= About this exercise =
Your output should be exactly the lines from the one containing "Task: Click the help question mark icon" through the final line of the records, both included, with every picture left out.
START Data excerpts
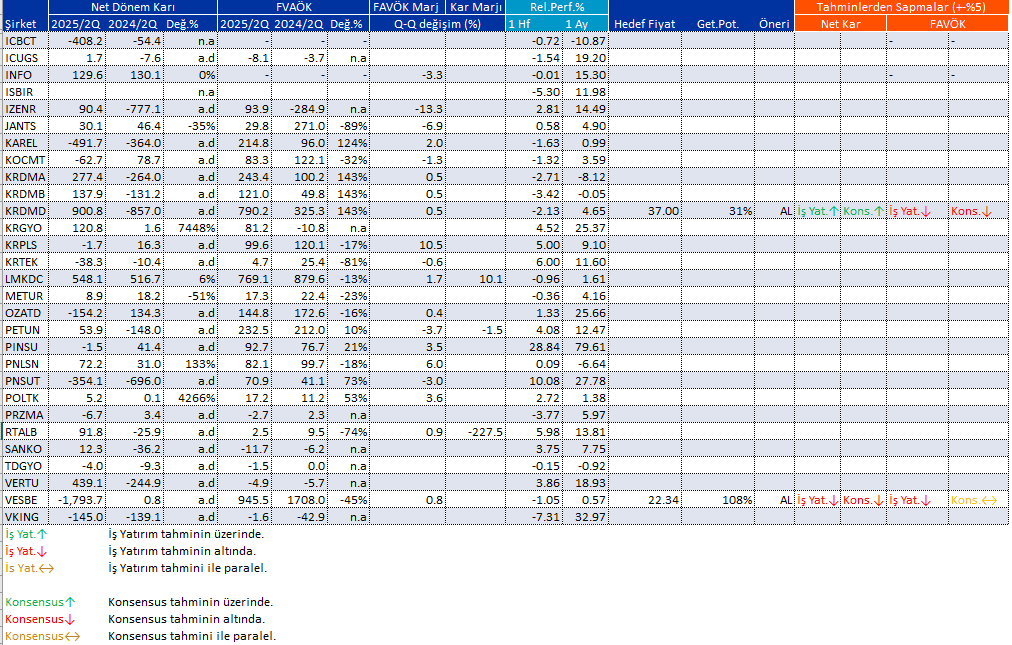The image size is (1012, 645).
Task: Click the red İş Yat.↓ legend entry
Action: (25, 551)
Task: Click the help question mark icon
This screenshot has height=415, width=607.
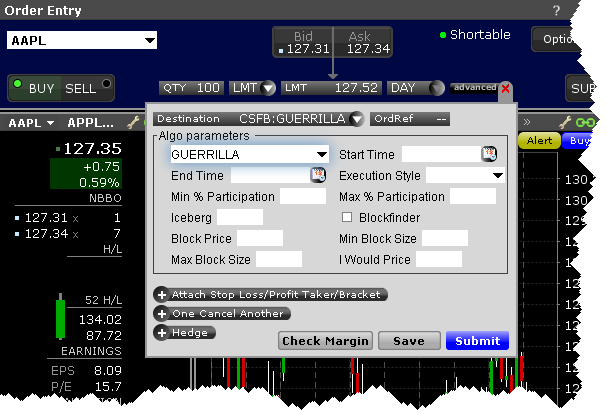Action: pyautogui.click(x=584, y=10)
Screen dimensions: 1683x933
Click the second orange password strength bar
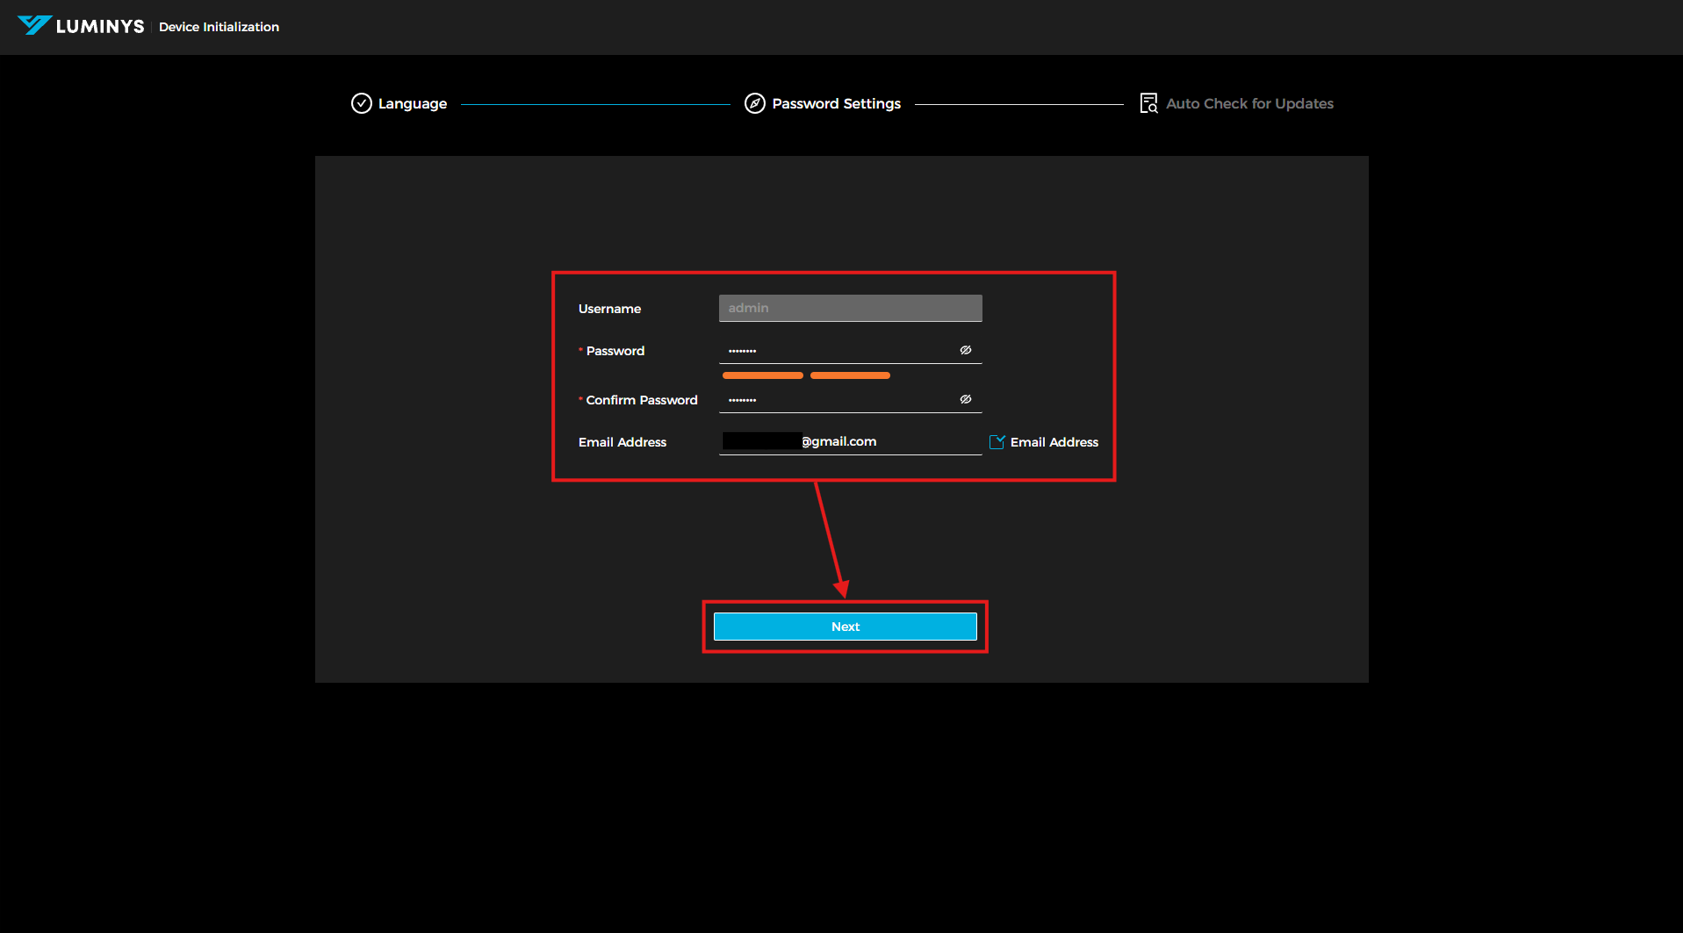[849, 376]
END Data excerpts
= Exercise solution =
Task: Click the help question mark icon
This screenshot has height=415, width=607.
Action: pyautogui.click(x=584, y=10)
Screen dimensions: 1683x933
Click the second orange password strength bar
[849, 376]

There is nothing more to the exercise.